The negative log-likelihood (NLL) comparison on held-out data demonstrates a pronounced advantage:
- Lévy-Flow (VG): 69% lower NLL than Gaussian-Flow
- Lévy-Flow (NIG): 53% lower NLL
- Student-t Flow yields negligible improvement, challenging the notion that mere tail heaviness suffices.
Tail Calibration and Risk Metrics
Risk calibration is examined via rolling-window backtests for regulatory measures: Value-at-Risk (VaR) and Expected Shortfall (ES) at 95% and 99% thresholds.
Lévy-Flow (VG) achieves exact 95% VaR calibration (Kupiec p=1.00), and NIG-based flows achieve the most accurate ES (99% ES underestimation only 1.6% versus empirical, compared to 10.4% underestimation for Gaussian). At extreme levels, all Lévy-based models exhibit conservative coverage—a preferred trait for financial risk applications—without the overconservatism of low-degree Student-t bases.
Crisis-period analyses (e.g., 2008 crash, 2022 correction) show that Lévy-Flows extrapolate sensibly to levels beyond observed data, providing plausible VaR estimates where Gaussian-based flows are far too optimistic and Student-t flows become excessively conservative. This supports the central claim that Lévy parametric structure, which includes features beyond tails such as skewness and subordination, is responsible for performance.
Multi-Asset Evaluation
The strong outperformance of Lévy-Flows generalizes to other assets with higher kurtosis and non-Gaussian characteristics (AAPL, EEM, Gold futures), though the largest gains arise in assets with the most pronounced heavy tails.
Implications and Future Directions
From a practical perspective, Lévy-Flows present a methodology for density estimation and risk calibration that outperforms existing Gaussian and Student-t-based approaches, meeting both regulatory and economic standards. Theoretically, the preserved tail index under asymptotically linear flows and identity-tail guarantee for semi-heavy bases offer a blueprint for developing generative models where tail extrapolation is controlled—a crucial property lacking in generic likelihood-based flows and neural generative models.
These results motivate several extensions:
- Full multivariate generalization: extending Lévy-Flows to high-dimensional portfolios with proper copula or Lévy subordinator structures.
- Conditional Lévy-Flow architectures: adapting base parameters across market regimes, potentially integrating volatility modeling.
- Broader study of Student-t parameter space: to precisely quantify the additional benefits (beyond power-law tails) of the richer Lévy base structure.
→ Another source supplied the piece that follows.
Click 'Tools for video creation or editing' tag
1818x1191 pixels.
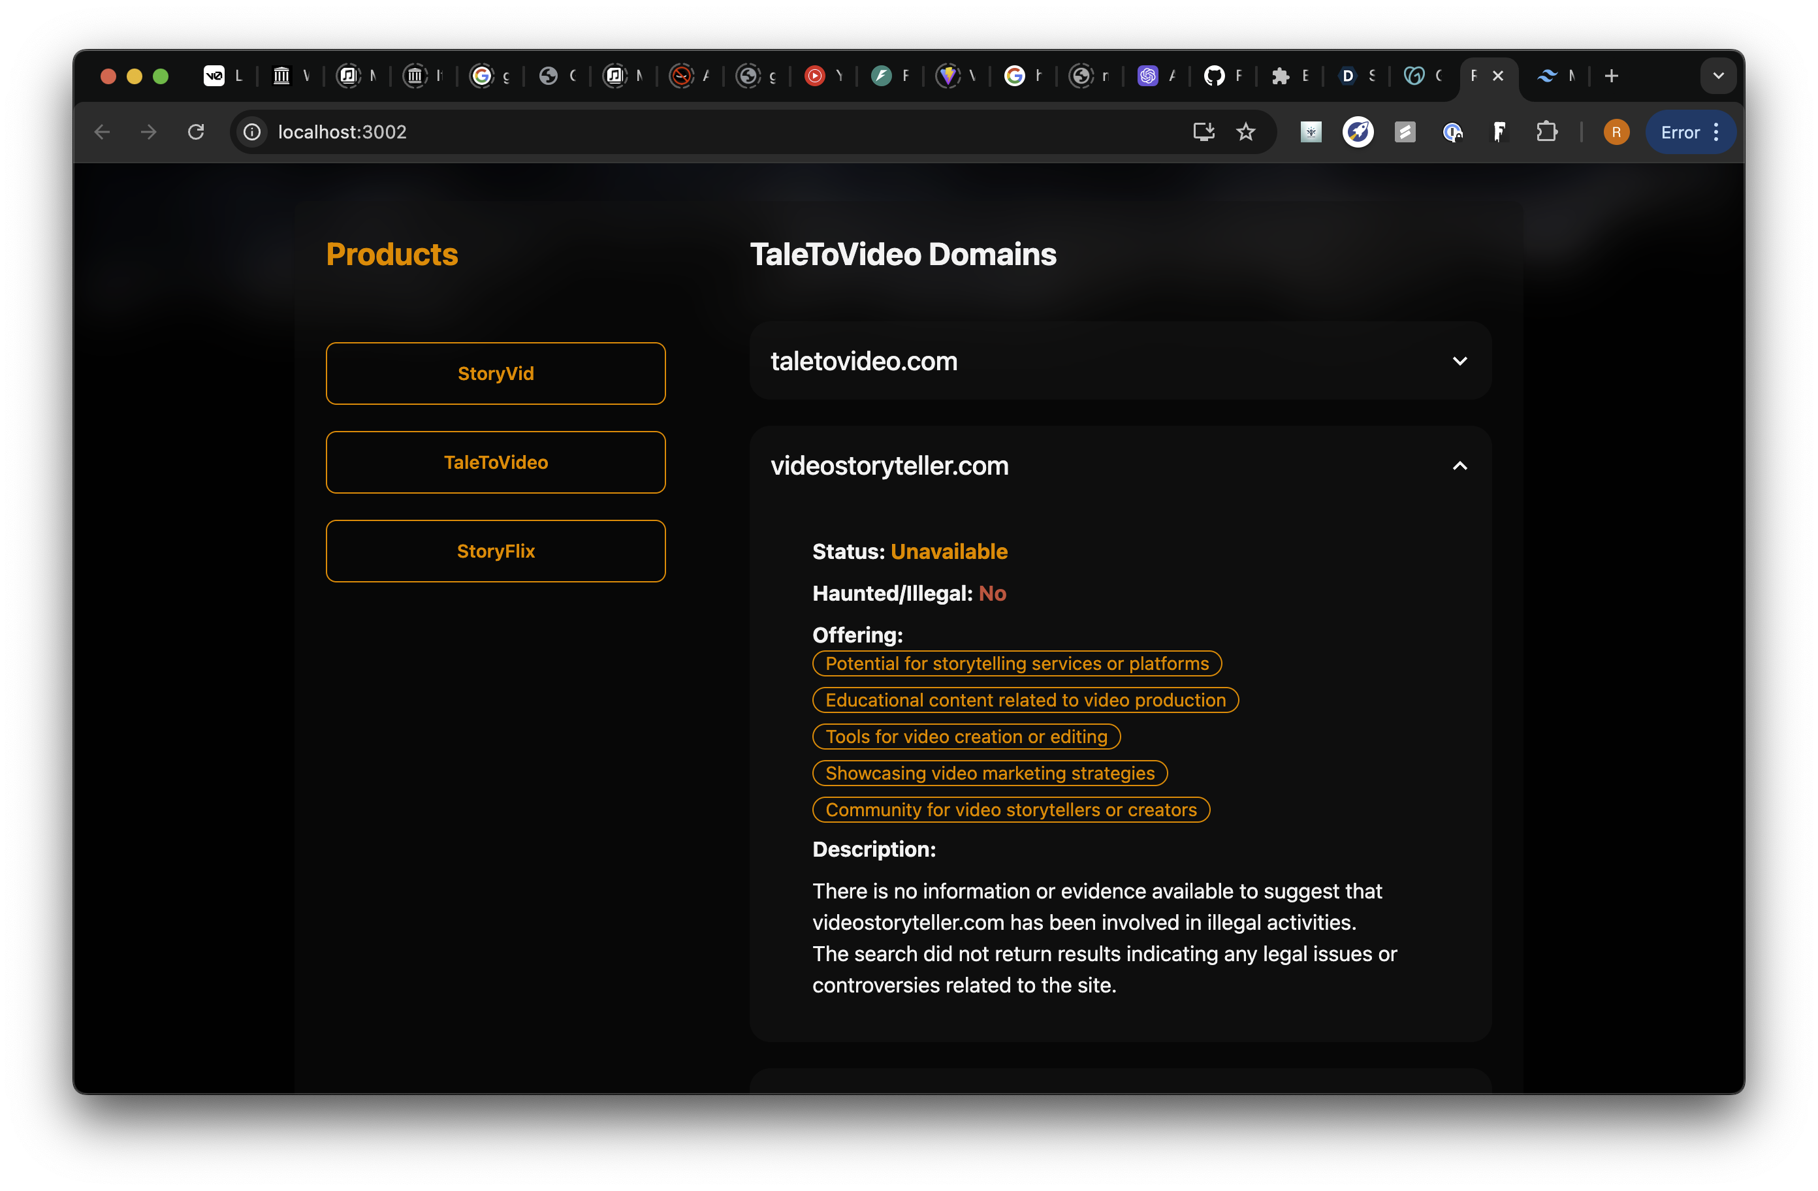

- Extending formal risk backtesting: applying ES backtesting and rolling evaluations to a wider range of assets and timeframes.
Conclusion
Lévy-Flow models, coupling heavy-tailed, infinitely divisible Lévy bases with modern invertible transformations, furnish a robust framework for modeling financial returns and associated risks. Theoretical guarantees of tail preservation through the flow, coupled with strong empirical improvements in likelihood and risk calibration, position Lévy-Flows as a preferred approach in applications where tail accuracy is paramount. The parametric sophistication of VG and NIG bases, as opposed to simple power-law alternatives, underpins these advances and should inform future directions in risk-sensitive generative modeling.

Figure 4: Illustration of the Lévy-Flow (VG) transformation architecture, combining a heavy-tailed Variance Gamma base with invertible spline flows.